Hij was een legende, een beetje larger than life. In werkelijkheid heette hij Mac Rebennack – of eigenlijk Malcolm John Rebennack Jr. – maar hij tooide zich in de jaren 60 met de naam Dr. John, The Night Tripper, daarna afgekort tot Dr. John. Die aliassen passen perfect bij zijn geboortestad en woonplaats New Orleans. Want in de raadselachtige smeltkroes New Orleans, ook wel The Crescent City, The City of Sin, NOLA of N’Awlinz genoemd, is één naam nooit genoeg.
Vorige week donderdag overleed Dr. John, 77 jaar oud, aan de gevolgen van een hartaanval.

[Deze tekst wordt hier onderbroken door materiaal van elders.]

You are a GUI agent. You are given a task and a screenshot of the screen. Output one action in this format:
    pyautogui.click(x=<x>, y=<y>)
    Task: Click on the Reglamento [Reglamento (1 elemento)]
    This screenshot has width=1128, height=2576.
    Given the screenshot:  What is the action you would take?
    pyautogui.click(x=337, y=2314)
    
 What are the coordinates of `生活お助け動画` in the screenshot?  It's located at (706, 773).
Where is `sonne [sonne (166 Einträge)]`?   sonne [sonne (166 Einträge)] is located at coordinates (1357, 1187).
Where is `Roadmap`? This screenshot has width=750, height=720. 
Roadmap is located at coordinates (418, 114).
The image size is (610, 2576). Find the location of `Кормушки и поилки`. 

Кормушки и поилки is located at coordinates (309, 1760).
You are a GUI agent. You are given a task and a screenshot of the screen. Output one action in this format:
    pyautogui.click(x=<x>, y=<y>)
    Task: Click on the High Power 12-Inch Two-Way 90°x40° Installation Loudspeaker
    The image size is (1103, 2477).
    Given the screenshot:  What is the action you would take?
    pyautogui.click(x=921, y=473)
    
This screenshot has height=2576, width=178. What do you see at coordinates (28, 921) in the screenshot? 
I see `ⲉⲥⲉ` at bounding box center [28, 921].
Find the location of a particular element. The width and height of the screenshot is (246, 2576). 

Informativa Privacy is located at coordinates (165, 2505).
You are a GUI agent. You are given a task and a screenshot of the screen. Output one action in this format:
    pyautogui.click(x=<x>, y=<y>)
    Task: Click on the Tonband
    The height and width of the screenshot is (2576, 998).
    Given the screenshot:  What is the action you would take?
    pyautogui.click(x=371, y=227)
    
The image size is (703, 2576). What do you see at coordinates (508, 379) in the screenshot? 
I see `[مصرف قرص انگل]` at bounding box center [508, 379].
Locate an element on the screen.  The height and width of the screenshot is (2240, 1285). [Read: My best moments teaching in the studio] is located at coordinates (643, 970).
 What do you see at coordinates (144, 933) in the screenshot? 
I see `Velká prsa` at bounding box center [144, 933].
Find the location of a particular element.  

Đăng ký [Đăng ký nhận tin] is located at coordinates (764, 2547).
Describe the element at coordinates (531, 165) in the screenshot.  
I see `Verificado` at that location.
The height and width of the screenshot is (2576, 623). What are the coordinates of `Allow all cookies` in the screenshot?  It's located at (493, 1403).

Ik zag hem in de loop der tijd twee keer optreden, de begaafde pianist met de gruizige, knauwende en toch verrassend lenige stem. Zijn muziek is moeilijk te definiëren, maar laat zich het beste vergelijken met gumbo, die typisch Louisiaanse stoofpot zonder vast recept waarin de meest uiteenlopende ingrediënten een plek kunnen krijgen.
Dr. John zou je ook een musician’s musician kunnen noemen: een artiest die bij collega’s in hoog aanzien staat maar geen bijster groot publiek heeft. Vreemd is dat niet, want voor Mac Rebennack was de muziek altijd belangrijker dan hijzelf. Bovendien is zijn stijl weliswaar samengesteld uit bekende genres (blues, boogie-woogie, jazz, rock en funk), maar die genres zijn in zijn gumbo tegelijk bijna onherkenbaar geworden.
In dat opzicht doet hij een beetje denken aan de betreurde JJ Cale, ook een eclectische muzikant die ondanks zijn impact op de popgeschiedenis bij zijn overlijden relatief weinig aandacht kreeg. In de necrologieën van de afgelopen week kwam vooral Dr. Johns muziek vanaf begin jaren 90, toen hij definitief was afgekickt van de heroïne, er mijns inziens wat bekaaid vanaf. Die platen zijn misschien niet allemaal zo sterk als die uit zijn hoogtijdagen – Gris-Gris (1968), Dr. John’s Gumbo (1972) en In the Right Place (1973) – maar er zit wel veel moois tussen:
♦ The City that Care Forgot (2008): een gedreven album over de verwoesting van New Orleans door de orkaan Katrina. Bewijs: het groovende Time For A Change.
♦ Tribal (2010): fraai gearrangeerde en fantastisch gespeelde NO-stukken, zoals het funky Big Gap, geschreven door Allen Toussaint, die andere New Orleans-grootheid die ons niet zo lang geleden ontviel.
♦ Locked Down (2012): direct en fris geproduceerd door Dan Auerbach van The Black Keys. Laat je meevoeren door de voodoo-sfeer van de titeltrack.
Bij sommige artiesten voel je een persoonlijke band, maar zoiets had ik bij Dr. John niet. De Dokter was bovenal de personificatie, de ambassadeur en de ongekroonde muziekkoning van New Orleans. Bovendien: muziek uit New Orleans gaat, net als funk, eigenlijk alleen over zichzelf. New Orleans is muziek, en New Orleans-muziek gaat alleen over New Orleans, of anders over New Orleans-muziek. Daar kom je niet tussen. Je kunt je er wel aan overgeven, en als je dat doet kan de beloning groot zijn: je ziel wordt geheeld en gereinigd door de muzikale heelmeesters.
R.I.P. Dr. John, The Nighttripper, Mac Rebennack of hoe ik je maar mag noemen.